Car, contre les lectures qui font de Houellebecq un écrivain de la dissension et de la rancœur, la critique souligne que l’horizon de son écriture est de resserrer les liens. Elle décèle sous le style réputé plat et pauvre de l’auteur une stratégie de mobilisation amicale et douce du lecteur : dans cette œuvre romanesque qui fourmille de doubles de l’écrivain, le lecteur est incité à voir l’homme derrière la figure de papier du personnage ; au sein d’une écriture apparemment blanche, marquée par un renoncement ascétique au vouloir-vivre de type schopenhaurien, l’humour ressurgit régulièrement pour forger une communauté d’un côté et de l’autre de la page. Mais c’est sans doute dans l’œuvre poétique que cet appel est le plus présent : « montre-toi, mon ami, mon double… » dit un des vers de l’auteur, qu’Agathe Novak-Lechevalier propose comme épigraphe à l’ensemble de son œuvre. De manière très baudelairienne, la poésie houellebecquienne interpelle souvent le lecteur pour en faire un frère, lui proposer une entraide mutuelle et la restauration de contacts que la modernité rendrait plus rares ou plus médiocres. Là où le roman enquête sur « la possibilité d’une île », c’est-à-dire d’une disparition totale des relations humaines, la poésie leur offre un refuge : la création de Houellebecq doit impérativement, rappelle la critique, s’appréhender à travers ce diptyque, qui ménage de surcroît de nombreuses zones de passage où l’espoir d’un monde revivifié perce jusque dans les pages des romans.

Lire les textes de Houellebecq comme une œuvre permet aussi de repenser ce que peut, selon lui, la littérature – c’est-à-dire pas tout, puisqu’il ne s’agit pas d’effacer ce que le réel peut avoir de dérangeant, mais malgré tout beaucoup, car l’espace littéraire, hanté par ce désir d’établir des liens avec le lecteur, devient alors le lieu où l’idéal reste vivant et vivace. Parce qu’il existe comme poumon de l’idéal, en particulier si on a la poésie de Houellebecq en ligne de mire, il contrecarre l’interprétation pessimiste de l’œuvre et réintègre, d’après la critique, l’écrivain contesté dans le panthéon des grands auteurs qui ont, comme Dostoïevski dont il est un lecteur passionné, « voulu guérir » (E-M. de Vogüé). Mais pas guérir n’importe quoi, à n’importe quel prix : guérir en connaissant le prix de la perte et en sachant que seule la relation établie à travers le livre peut vraiment y opposer une forme de résistance.

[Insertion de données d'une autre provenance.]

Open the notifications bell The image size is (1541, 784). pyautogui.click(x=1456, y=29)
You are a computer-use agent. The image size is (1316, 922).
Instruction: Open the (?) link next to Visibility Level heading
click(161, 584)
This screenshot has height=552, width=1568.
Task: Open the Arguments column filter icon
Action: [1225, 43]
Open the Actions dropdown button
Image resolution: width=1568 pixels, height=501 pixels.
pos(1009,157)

Bien sûr, on pourra opposer à l’autrice, malgré sa démonstration brillante et sa parfaite connaissance de l’œuvre, que ce lecteur désiré par Houellebecq n’est pas toujours au rendez-vous que lui propose l’écrivain. La réception de Houellebecq en bonne part se fait souvent chez des lecteurs soucieux d’entretenir leur diagnostic mélancolique sur le monde ; quant à ses antagonistes, cette part idéale, ténue, voire imperceptible leur semblera relever du saut de la foi au sein d’un univers houellebecquien où la violence, le sexe et la mort jouent un rôle régulateur – autant de signes frénétiques, dirait Schopenhauer, que l’auteur n’a pas vraiment troqué son vouloir-vivre contre une forme de paix intérieure. De fait, quand bien même elle structurerait la sphère poétique et théorique et aurait pour destin de se réaliser au sein du corpus romanesque, sa dissymétrie mathématique avec la prose du monde, voire la fange du réel qui garnit les romans de l’auteur, peut continuer à alimenter une lecture pessimiste, voire désespérée de l’œuvre. On retrouve ici l’ambivalence des pensées philosophiques de la consolation : elles ne proposent pas des expériences heureuses, mais imaginent comment traverser les catastrophes grâce à une forme de renoncement. Mais cette difficulté ne rend que plus visible la dimension éthique de l’exercice critique ici à l’œuvre, et qui consiste à donner sa chance à une œuvre piégée par des discours sociaux et littéraires qui la dévalorisent ou la font dévier vers des lectures uniquement conservatrices – sans pour autant exiger du lecteur qu’il suive la piste ouverte par l’essai : à l’issue de la lecture, certains seront convertis et ne regarderont plus jamais un anorak de la même manière – les autres pourront tranquillement continuer à détester Houellebecq.